▸ **Deine Aufgabe**: Kannst du den Text über die Zusammenarbeit von Gemeinden in Verbänden im Anschluss an seinen letzten Satz weiterführen?

▸ **Textauszug**:
──────────────────────────────

Den Gemeinden sind zahlreiche öffentliche Aufgaben überantwortet, wie insbesondere solche der kommunalen Infrastruktur auf den Gebieten Wasserversorgung, Abwasser- und Abfallbeseitigung und Hochwasserschutz. In vielen Fällen übersteigt die Besorgung derartiger öffentlicher Aufgaben jedoch die Kräfte der einzelnen Gemeinde. Um diese Aufgaben überhaupt bzw. effizienter und kostengünstiger erfüllen zu können, muss die Aufgabenerfüllung oft durch mehrere Gemeinden gemeinsam erfolgen. Die Rechtsordnung stellt für solche Fälle des gemeinsamen Handelns von Gemeinden die organisatorische Rechtsform des Verbandes zur Verfügung, etwa in Form von Gemeindeverbänden nach Art. 116a B-VG oder von Wasserverbänden nach dem WRG 1959, BGBl 1959/215 igF. Eine solche interkommunale Zusammenarbeit in Verbandsform ist gesetzlich teils optional, teils zwingend (z.B. Abfallwirtschaftsverbände nach Landesrecht) vorgesehen oder auch unmittelbar sondergesetzlich begründet (z.B. Wasserleitungsverband Nördliches Burgenland); die Bildung eines Verbandes bzw. die Teilnahme an einem solchen steht damit unter Umständen gar nicht in der Dispositionsbefugnis der betroffenen Gemeinden.

──────────────────────────────

Quelldaten:
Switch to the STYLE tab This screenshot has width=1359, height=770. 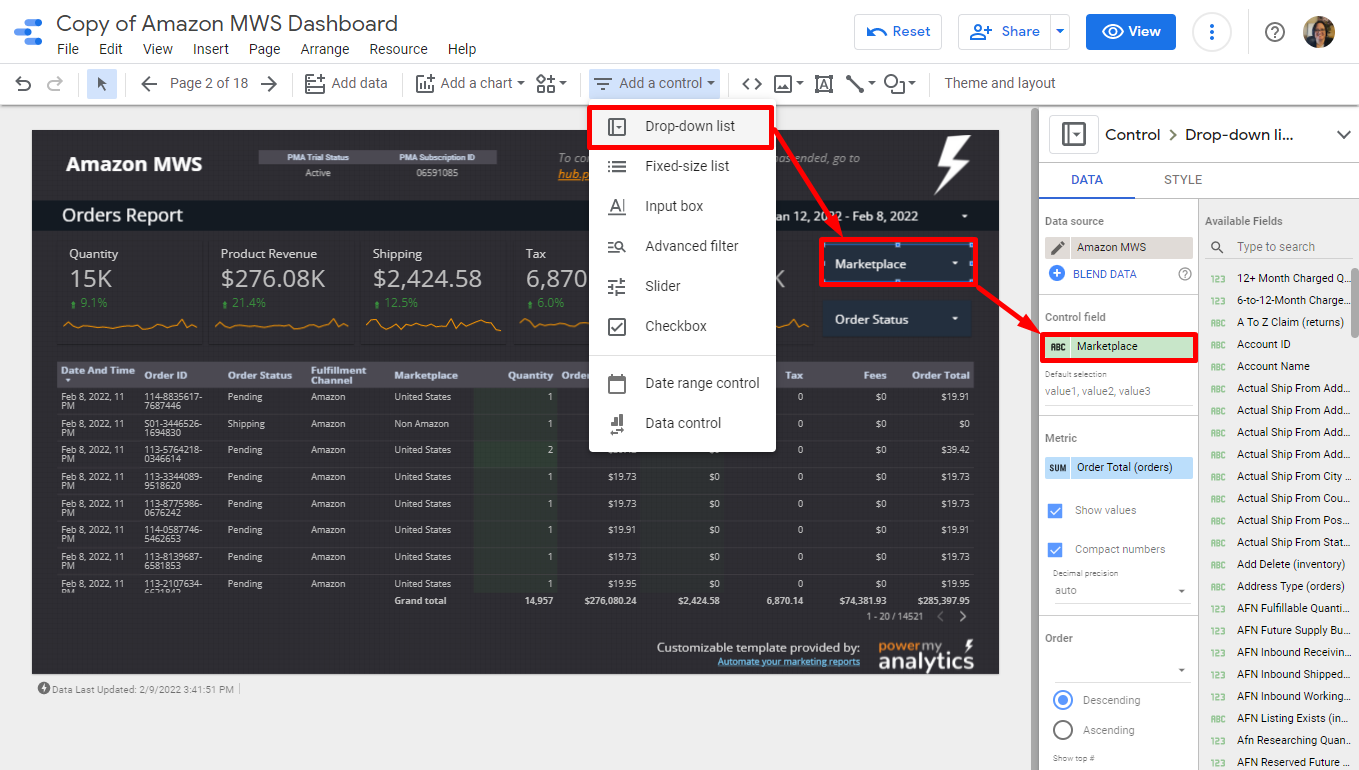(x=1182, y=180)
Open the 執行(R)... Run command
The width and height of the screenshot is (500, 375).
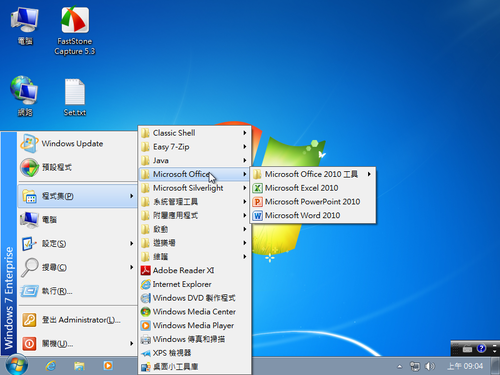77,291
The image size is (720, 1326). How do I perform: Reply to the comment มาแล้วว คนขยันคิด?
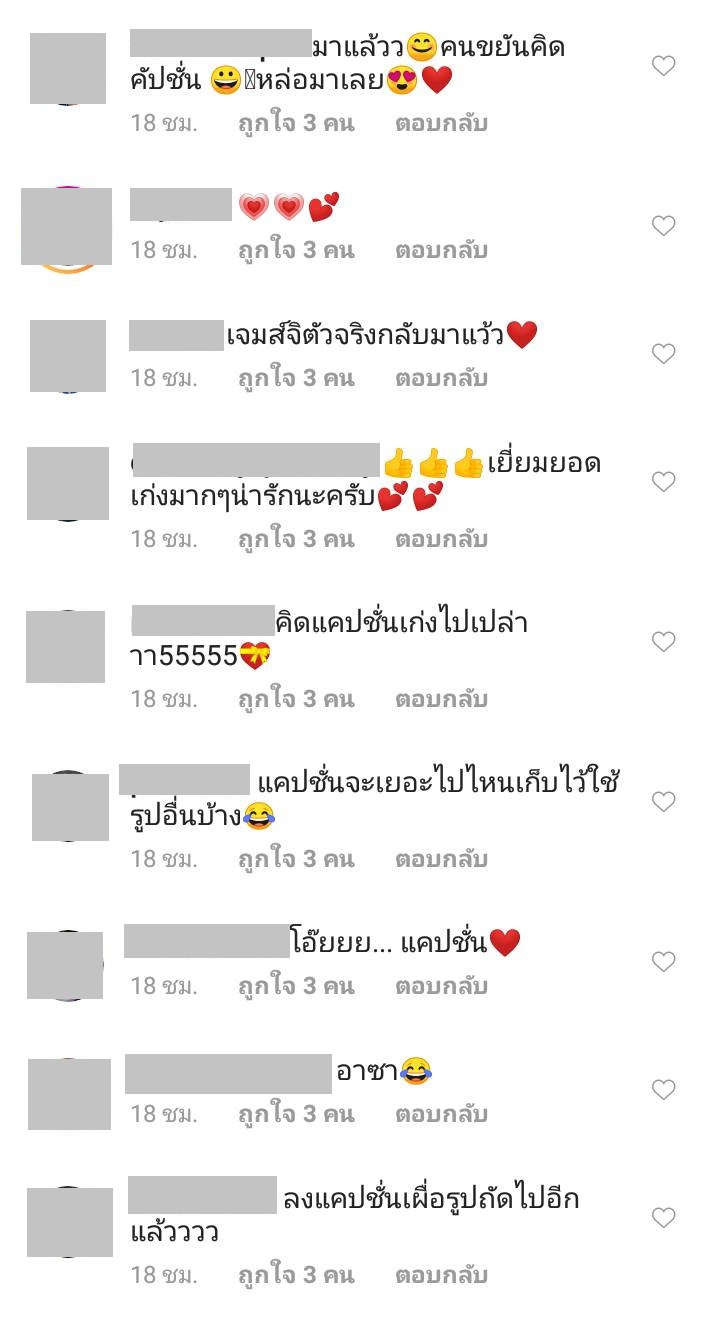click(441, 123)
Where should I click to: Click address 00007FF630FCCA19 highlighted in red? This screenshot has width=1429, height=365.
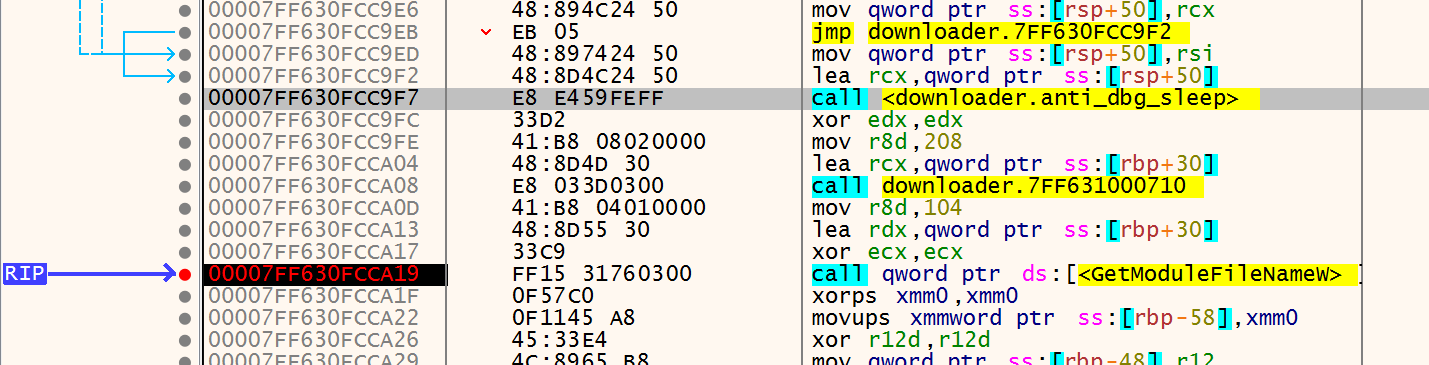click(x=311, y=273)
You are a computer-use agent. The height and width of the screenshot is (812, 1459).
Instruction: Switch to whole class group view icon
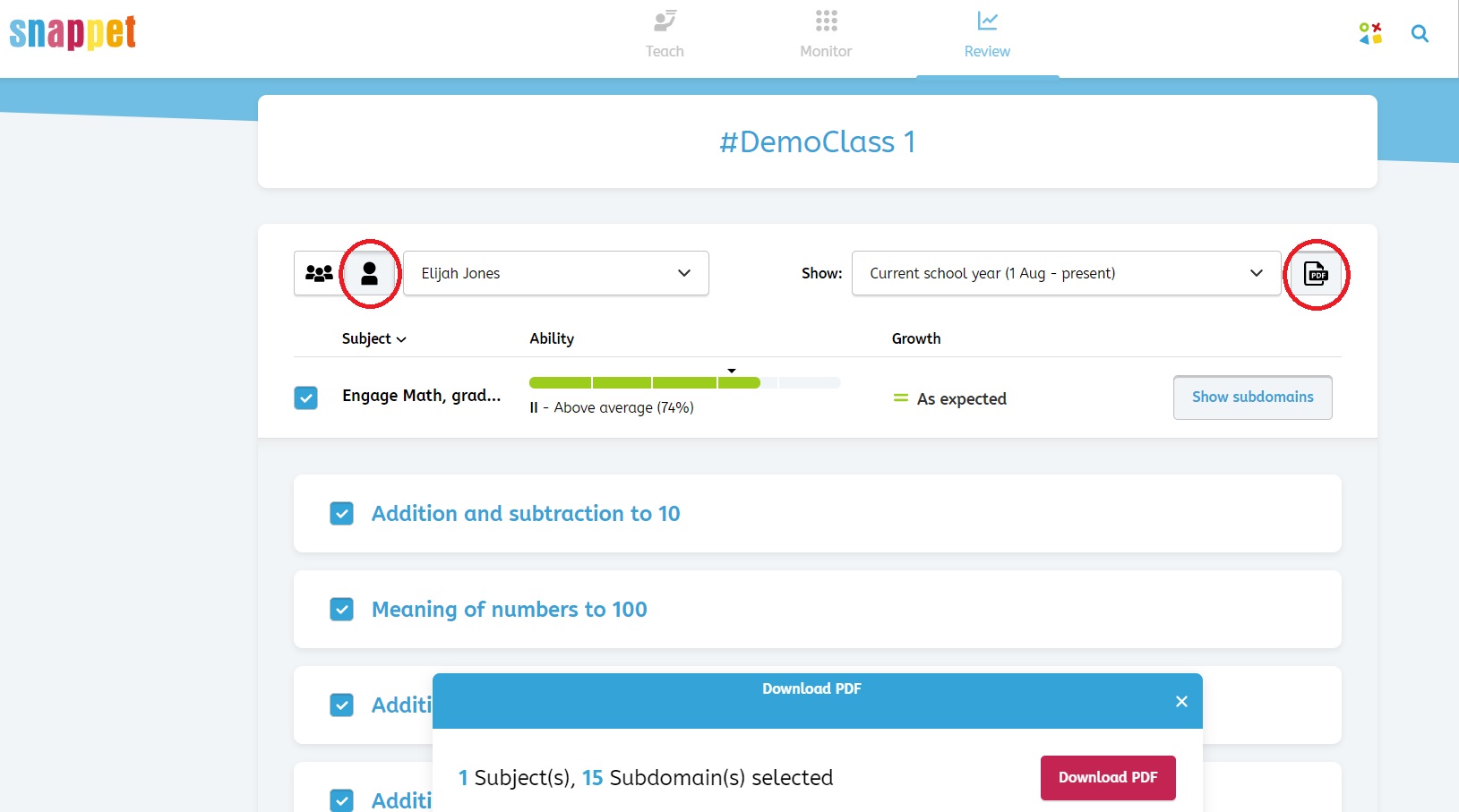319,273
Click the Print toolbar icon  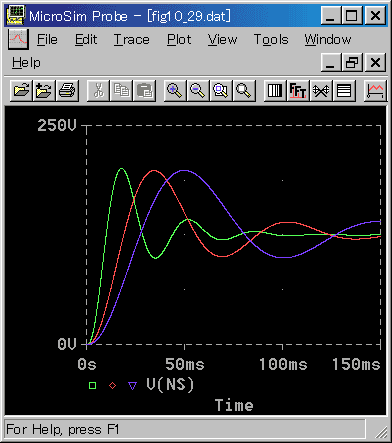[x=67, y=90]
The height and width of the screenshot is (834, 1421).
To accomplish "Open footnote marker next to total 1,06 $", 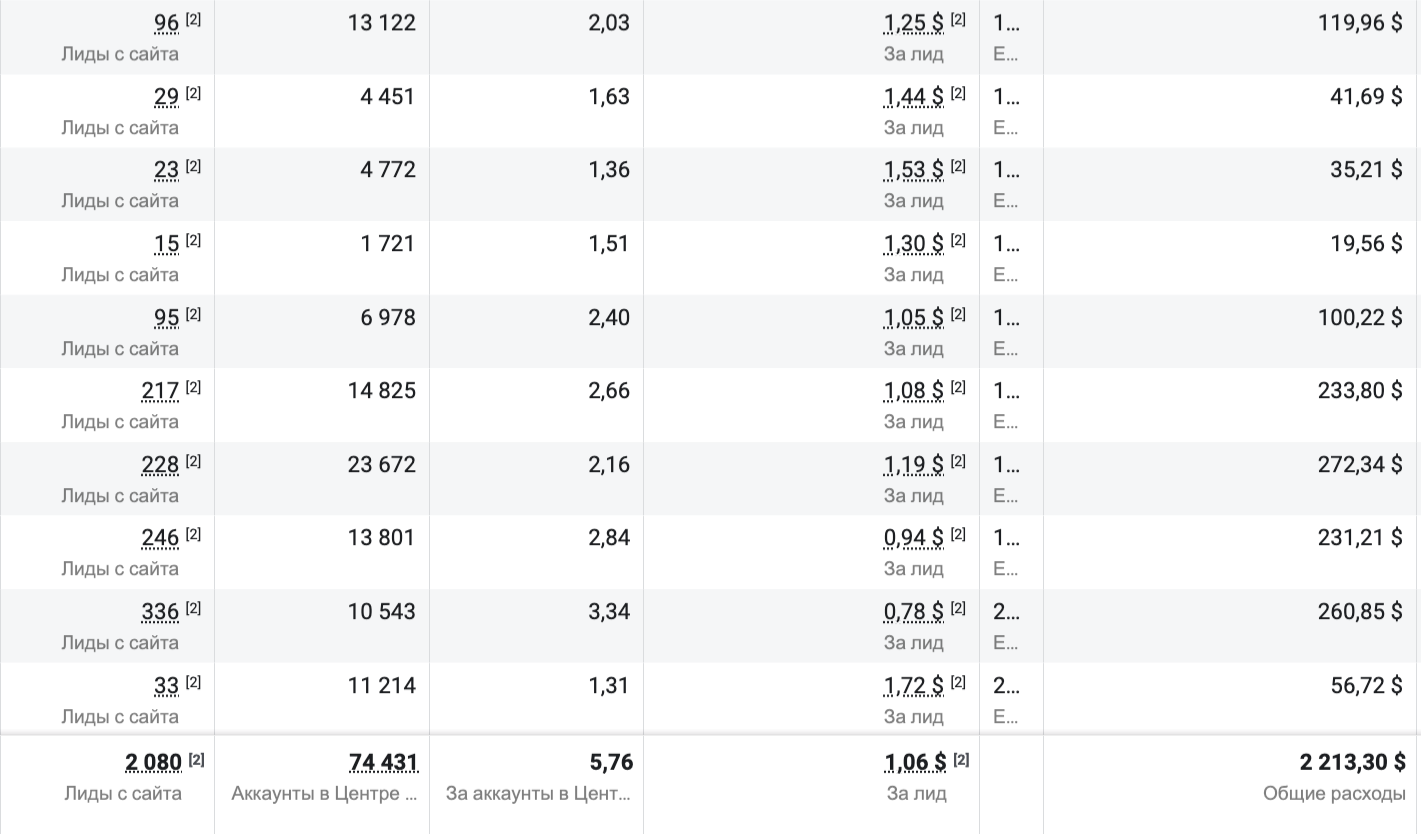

──────────────────────────────

▸ **Die Antwort**:
 

Gemeinde- und Wasserverbände sind Körperschaften öffentlichen Rechts (vgl. bzgl Wassergenossenschaften und Wasserverbänden ausdrücklich die §§ 74 Abs 2 und 88 Abs 2 WRG 1959). Ihr Handeln ist letztlich (gemeinsames) Handeln der im Verband zusammengeschlossenen Gemeinden selbst und gleich diesem als Handeln von Gebietskörperschaften anzusehen.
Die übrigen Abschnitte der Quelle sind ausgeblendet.